About AI Grant Helper

Nathan Krupa, founder of AI Grant Helper

Nathan Krupa is an Almoner — a servant of the poor.

In 15 years of writing grants for Golden Harvest Food Bank, he has raised over $20 million to feed the hungry: warehouses, trucks, equipment, and millions of meals. He is the author of Letters from the Almoner (2018), a practical guide to nonprofit fundraising.

Nathan publishes on fundraising at thealmoner.com and writes on the spiritual life at NathanKrupa.Substack.com. He built AI Grant Helper so that he could have the exact tool he always wanted. AI Grant Helper is a tool built by a grant writer for grant writers.

Why I built this

You shouldn't need a grant to find a grant.

The best foundation databases cost thousands of dollars a year. Most small ministries just can't afford that. So the people serving the poor go without.

AI Grant Helper is the tool for grant writers. I'm building the tool that I want to open every day to get my work done. At the end of the day, it's not just about the work, it's about the mission.
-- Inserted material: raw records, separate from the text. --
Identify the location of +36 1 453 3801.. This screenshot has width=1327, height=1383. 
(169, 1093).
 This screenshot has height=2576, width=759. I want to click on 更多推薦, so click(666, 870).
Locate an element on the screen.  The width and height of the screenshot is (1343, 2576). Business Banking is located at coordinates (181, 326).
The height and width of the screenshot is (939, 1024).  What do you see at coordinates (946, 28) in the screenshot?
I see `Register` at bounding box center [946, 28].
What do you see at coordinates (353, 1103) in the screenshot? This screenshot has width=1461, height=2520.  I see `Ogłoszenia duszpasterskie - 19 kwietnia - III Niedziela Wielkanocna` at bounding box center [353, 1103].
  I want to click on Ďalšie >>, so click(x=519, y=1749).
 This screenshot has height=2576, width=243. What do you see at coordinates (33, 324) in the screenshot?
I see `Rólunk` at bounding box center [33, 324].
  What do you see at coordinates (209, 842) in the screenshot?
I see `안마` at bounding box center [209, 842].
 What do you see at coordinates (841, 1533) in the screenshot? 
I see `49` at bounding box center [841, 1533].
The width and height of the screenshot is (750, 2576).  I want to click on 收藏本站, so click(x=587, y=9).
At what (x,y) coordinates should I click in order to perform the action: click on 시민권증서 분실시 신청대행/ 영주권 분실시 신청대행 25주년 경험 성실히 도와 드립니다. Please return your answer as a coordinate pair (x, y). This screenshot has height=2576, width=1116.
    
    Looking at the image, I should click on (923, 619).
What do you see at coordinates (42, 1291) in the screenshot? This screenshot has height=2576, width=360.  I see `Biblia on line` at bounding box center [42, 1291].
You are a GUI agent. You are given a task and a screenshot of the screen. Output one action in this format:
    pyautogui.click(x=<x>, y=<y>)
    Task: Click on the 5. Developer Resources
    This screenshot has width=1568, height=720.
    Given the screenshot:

Search 148,000 private foundations and 27,000 federal opportunities in one place. See who funds what, where, how much. Save the ones that fit. Track them through to award.

And it's priced so the cost of finding a grant doesn't become a barrier to doing the work. $20 a month for a single organization. The kind of number you can put on a credit card and not get approved by the board.

A work in progress

This is brand new. I'm leveraging AI as much as I can because it means that one guy with a laptop can build something that helps others do the work. My goal is to make it better every day. Better data, better layout, better matches. Every day, the tool gets sharper. What you see today is the worst version this product will ever be.

My goal is simple: help grant writers find the resources they need to serve the people who need them. That's the whole thing.

If you're a grant writer trying to do more with less, I built this for you. If something's missing or wrong, tell me. The people using this product shape what it becomes.